Rickles was catapulted to prominence by Frank Sinatra in the early 1960s, when the singer attended one of the comedian’s shows. Sinatra was amused and impressed by the way Rickles refused to be intimidated by him. Rickles sauntered over to Sinatra’s table and said into the microphone, “Stand up, Frank, be yourself — hit somebody.” Sinatra guffawed, and started using Rickles as his opening act and recommending him for other jobs.
Rickles was soon dubbed, sarcastically, “Mr. Warmth,” although I prefer his other, less well-known nickname, “The Merchant of Venom.” Those early years of Rickles’s insults could provoke gasps from audiences. He frequently trafficked in what would now be considered highly insulting stereotypes of blacks and Asians, and made targets of audience members regarding their weight or other physical traits.

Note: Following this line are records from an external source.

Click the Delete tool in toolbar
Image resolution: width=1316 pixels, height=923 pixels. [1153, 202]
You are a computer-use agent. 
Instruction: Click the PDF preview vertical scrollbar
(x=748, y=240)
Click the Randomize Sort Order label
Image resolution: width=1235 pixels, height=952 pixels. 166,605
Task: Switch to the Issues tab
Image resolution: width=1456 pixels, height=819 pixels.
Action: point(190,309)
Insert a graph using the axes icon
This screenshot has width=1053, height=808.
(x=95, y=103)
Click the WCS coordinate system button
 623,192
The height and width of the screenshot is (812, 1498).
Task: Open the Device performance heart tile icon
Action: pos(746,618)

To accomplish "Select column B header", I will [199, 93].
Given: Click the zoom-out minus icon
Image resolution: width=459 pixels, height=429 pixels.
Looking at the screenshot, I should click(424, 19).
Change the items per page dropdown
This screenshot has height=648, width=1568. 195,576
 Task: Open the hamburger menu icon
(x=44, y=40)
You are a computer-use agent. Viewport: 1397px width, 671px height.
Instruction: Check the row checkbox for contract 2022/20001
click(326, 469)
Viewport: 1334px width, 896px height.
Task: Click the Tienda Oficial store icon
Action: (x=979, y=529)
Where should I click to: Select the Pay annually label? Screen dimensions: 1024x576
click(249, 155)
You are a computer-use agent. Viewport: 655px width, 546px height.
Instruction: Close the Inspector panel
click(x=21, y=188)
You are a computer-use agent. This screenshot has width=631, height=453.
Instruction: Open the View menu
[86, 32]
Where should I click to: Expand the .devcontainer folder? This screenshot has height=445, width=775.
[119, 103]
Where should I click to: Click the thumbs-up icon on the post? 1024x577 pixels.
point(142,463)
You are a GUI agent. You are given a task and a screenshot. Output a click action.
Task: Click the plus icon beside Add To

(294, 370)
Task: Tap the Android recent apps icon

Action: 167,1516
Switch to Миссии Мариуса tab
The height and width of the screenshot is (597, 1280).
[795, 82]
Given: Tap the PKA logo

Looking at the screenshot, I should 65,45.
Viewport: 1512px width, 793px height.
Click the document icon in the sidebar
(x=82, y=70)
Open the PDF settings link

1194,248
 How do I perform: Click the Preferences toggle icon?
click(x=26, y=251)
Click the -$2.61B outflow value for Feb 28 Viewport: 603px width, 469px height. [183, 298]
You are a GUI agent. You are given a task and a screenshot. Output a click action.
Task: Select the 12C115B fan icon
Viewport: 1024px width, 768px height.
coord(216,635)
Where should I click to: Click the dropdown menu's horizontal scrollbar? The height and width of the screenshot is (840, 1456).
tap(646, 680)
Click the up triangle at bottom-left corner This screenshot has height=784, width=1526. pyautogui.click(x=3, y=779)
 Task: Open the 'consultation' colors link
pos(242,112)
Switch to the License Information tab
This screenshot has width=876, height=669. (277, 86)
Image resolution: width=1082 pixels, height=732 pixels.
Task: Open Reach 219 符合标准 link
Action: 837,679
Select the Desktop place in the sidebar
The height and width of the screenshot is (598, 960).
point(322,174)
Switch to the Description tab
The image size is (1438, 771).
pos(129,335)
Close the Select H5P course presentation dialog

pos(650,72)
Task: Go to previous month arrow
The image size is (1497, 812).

One of the best summations of what Rickles was like can be seen in this 1983 appearance on David Letterman’s NBC Late Night show. Look at the way he insults band musician Hiram Bullock. (“You’re black, and I’m white. That’s the breaks!”) Look at how he picks away at Letterman’s then lowly network status (“I can say anything, because at 12:30, nobody’s up”). And note when Rickles mentions Letterman’s alma mater, the host is genuinely surprised. “How did you know I went to Ball State?” asks Dave. Rickles shoots back with withering condescension: “Because you’re my whole life!” See how hard Letterman laughs at that. When Letterman, as was his custom with elders, addresses Rickles as “sir,” Rickles snaps, “You don’t have to call me sir; King of All Jews will suffice.”
If Rickles was caustically insensitive with his punch lines, he was canny enough to keep a lot of his material clean, which made him palatable for talk-show bookers. (His signature insults to absolutely anyone were, “Hello, dummy!” and “Hey, you hockey puck!”) Rickles regularly reduced Johnny Carson to helpless giggles on The Tonight Show. He essentially invented insult humor as a genre on television, and could be said to have single-handedly inspired Dean Martin’s highly successful NBC Celebrity Roasts — basically tidied-up versions of the down-and-dirty humor that occurred at New York’s Friars Club roasts. Here’s Rickles doing one of Martin’s network roasts, of Sinatra.
Rickles struggled to be something more than an insult comic. He had a spotty career in movies and on television. He appeared in everything from the 1965 Frankie Avalon musical Beach Blanket Bingo to an episode of The Twilight Zone (“Mr. Dingle, the Strong”) without making much of an impact. The 1976 sitcom that was supposed to make him as big a TV star as his dear friend Bob Newhart, a military comedy called C.P.O. Sharkey, limped along in the ratings for barely two seasons.
When given the chance, he was a good actor, as small roles in 1958’s Run Silent, Run Deep and Martin Scorsese’s 1995 Casino proved. Rickles became known to a new generation as the voice of Mr. Potato Head in the Toy Story movies.
It’s hard to know how Rickles’s reputation will hold up in the future, given that his form of derision now seems tame by cable-TV standards. But for a few decades there, Rickles was the guy everyone in America wanted to be insulted by.